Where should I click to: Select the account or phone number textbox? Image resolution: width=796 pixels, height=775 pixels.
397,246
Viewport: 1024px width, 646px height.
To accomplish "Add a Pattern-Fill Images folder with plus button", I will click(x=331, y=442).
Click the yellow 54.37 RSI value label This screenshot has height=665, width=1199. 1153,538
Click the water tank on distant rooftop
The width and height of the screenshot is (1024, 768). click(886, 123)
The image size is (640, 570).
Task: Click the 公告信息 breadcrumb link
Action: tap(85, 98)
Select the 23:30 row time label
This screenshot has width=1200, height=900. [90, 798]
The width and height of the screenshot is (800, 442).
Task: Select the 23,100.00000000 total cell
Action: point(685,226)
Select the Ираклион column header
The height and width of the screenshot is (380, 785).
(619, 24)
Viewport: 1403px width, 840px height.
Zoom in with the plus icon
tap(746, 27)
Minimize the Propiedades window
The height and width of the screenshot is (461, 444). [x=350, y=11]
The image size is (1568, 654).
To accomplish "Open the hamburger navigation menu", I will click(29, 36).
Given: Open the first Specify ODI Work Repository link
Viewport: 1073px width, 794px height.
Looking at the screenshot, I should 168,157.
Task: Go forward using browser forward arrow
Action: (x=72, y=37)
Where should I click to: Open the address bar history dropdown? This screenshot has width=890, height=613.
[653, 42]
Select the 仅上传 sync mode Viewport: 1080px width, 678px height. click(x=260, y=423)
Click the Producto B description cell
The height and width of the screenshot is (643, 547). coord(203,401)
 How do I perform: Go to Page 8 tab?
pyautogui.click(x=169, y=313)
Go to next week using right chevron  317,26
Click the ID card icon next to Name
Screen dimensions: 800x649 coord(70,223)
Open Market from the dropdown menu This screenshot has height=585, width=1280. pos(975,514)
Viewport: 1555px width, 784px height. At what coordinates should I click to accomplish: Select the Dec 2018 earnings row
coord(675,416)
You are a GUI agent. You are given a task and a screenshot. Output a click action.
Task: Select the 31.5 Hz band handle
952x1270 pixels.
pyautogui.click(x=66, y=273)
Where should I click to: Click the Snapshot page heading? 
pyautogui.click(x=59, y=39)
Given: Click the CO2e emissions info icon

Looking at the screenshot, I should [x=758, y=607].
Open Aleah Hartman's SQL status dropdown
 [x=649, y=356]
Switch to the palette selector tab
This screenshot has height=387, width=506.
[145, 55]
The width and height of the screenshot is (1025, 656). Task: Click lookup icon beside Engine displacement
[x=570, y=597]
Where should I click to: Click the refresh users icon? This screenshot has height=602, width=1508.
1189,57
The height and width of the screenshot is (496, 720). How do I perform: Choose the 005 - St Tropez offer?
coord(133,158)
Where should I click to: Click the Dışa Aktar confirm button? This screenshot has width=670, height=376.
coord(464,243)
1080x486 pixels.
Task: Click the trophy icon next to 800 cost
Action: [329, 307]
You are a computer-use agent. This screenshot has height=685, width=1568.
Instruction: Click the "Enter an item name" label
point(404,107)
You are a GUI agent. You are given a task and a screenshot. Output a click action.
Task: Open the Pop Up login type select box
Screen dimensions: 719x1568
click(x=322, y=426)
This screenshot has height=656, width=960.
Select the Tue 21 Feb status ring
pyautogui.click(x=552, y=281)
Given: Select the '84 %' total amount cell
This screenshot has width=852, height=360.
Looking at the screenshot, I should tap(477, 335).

◆ Exercise ◆
Go over the data and return every line that includes the word "will".

◆ Reply to the task ◆
To accomplish "Add a Pattern-Fill Images folder with plus button", I will click(x=331, y=442).
To accomplish "Open the hamburger navigation menu", I will click(29, 36).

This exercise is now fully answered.